Saturday, January 2, 2010

Cobalt

"You're fucking gorgeous.. like, you could do modeling. not runway though, you're body isnt right for that.


Glare at the guy, awkward silence.

"Care to elaborate?" I say in that usual fucking tone I use when I get pissy. Sip drink, raise eyebrows.


"Oh no, I just meant like..." Glare. Glare. Glare. "like you have tits. And an ass. Like you look like a real chick, not some stick thin super model."

I stand up so quick I tip the chair I was sitting in. I walk as fast as I possibly can to the bathroom. I dont care if im being rude.I throw up the martini I drank. Loudly.
God only fucking knows how many calories were in that.




I can hear my ex boyfriend talking to the boy who said that shit.
They're in the kitchen which is connected to the bathroom. I can't fucking breathe.
Feels like an anxiety attack on top of a seizure after an aneurysm.

Run cold water in the sink. Wash my hands, wash my hands, wash my hands.

My fucking chest hurts.


I wonder if you guys would ever find out if I died.



"She has a fucking eating disorder you god damn idiot" the ex screams. Upon hearing this I rush to press my ear against the door.
I dont even think he remembers where I'm at. Why does he fucking know about this?



"DUDE. Im sorry man, I had no fucking idea." stranger says, sounding genuinely sorry.

"You better watch the shit you say, man." ex says. He sounds like hes about to punch stranger boy in the face.
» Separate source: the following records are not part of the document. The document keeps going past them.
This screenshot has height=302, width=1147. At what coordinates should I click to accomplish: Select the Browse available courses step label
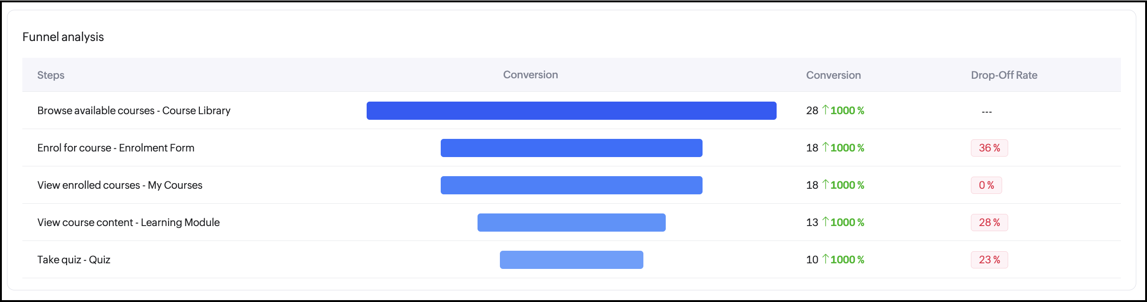134,111
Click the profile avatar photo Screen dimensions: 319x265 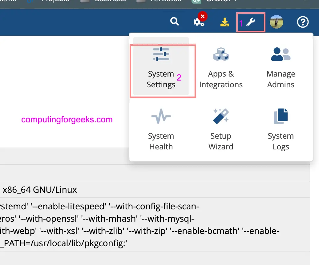click(276, 22)
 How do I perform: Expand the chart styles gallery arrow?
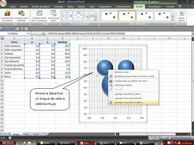[x=173, y=20]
I hope he fucking kills him tonight.


I have lost interest in this conversation.
I drink water from the sink, and throw it up just to be throwing up.

"Seriously, I didnt mean anything by it I was just trying to tell her shes really pretty..."


Mumble mumble mumble.

"Oh back the fuck off" stranger says unevenly.

Mumble mumble mumble

"You better fucking watch yourself kid. Sounds like somebody cant hold their FUCKING ALCOHOL."
Ex sounds angry.

Good. I hope hes fucking angry.

Is this my fault? It feels like my fault. The inside of my nose stings from stomach acid.
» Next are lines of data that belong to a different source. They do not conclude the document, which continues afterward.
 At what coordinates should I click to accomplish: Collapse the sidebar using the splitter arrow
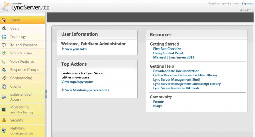[46, 94]
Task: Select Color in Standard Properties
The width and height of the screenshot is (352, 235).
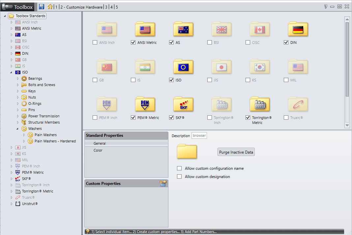Action: point(98,150)
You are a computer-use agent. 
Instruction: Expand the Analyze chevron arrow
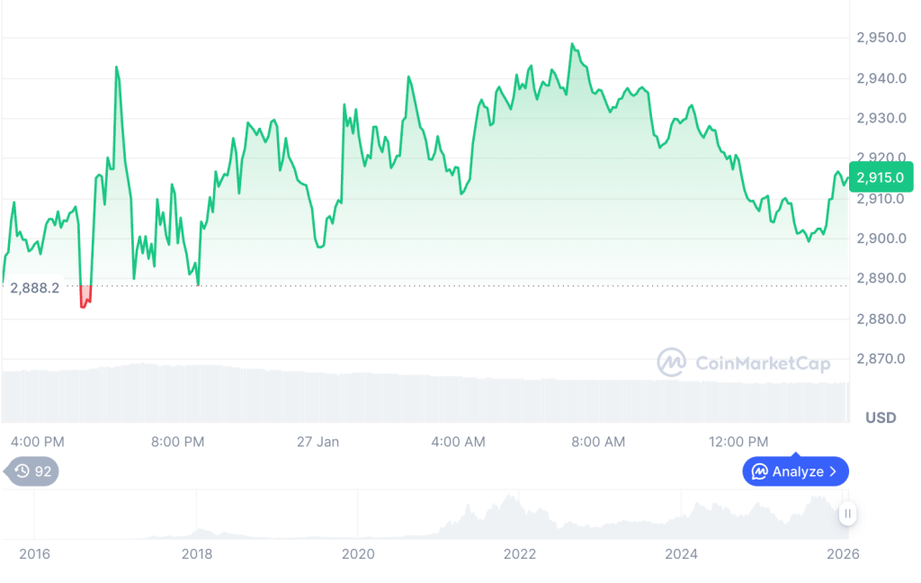pos(833,471)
Glass breaking, K screams "WATCH THE MIRROR, DAMMIT I CANT PAY TO REPLACE THIS AGAIN, CHRIST, TAKE THIS OUTSIDE, SERIOUSLY, NOT IN THE HOUSE GUYS.... GOD DAMMIT WHAT DID I JUST SAY!"

stranger screams "YEAH WELL FUCK YOU"

Door slams.



They know. They know. They know.


I think about Brittany Murphy, who died in a bathroom.

I sit down on the tile floor.

I text my best friend and hope to god hes still awake.


"plz b awake. I need to tlk its importnt."


He texts back "what."


I tell him to forget it.
Whats the fucking point?

I pull myself together.
Im making nothing into something again.
Im too drunk.
Im just hungry.
Im just tired.
Im just stressed.
Im just depressed.

I refuse to have a panic attack.


I walk out of the bathroom, and my ex looks at me weird.

"holy fucking shit..." he says so quiet I almost dont hear.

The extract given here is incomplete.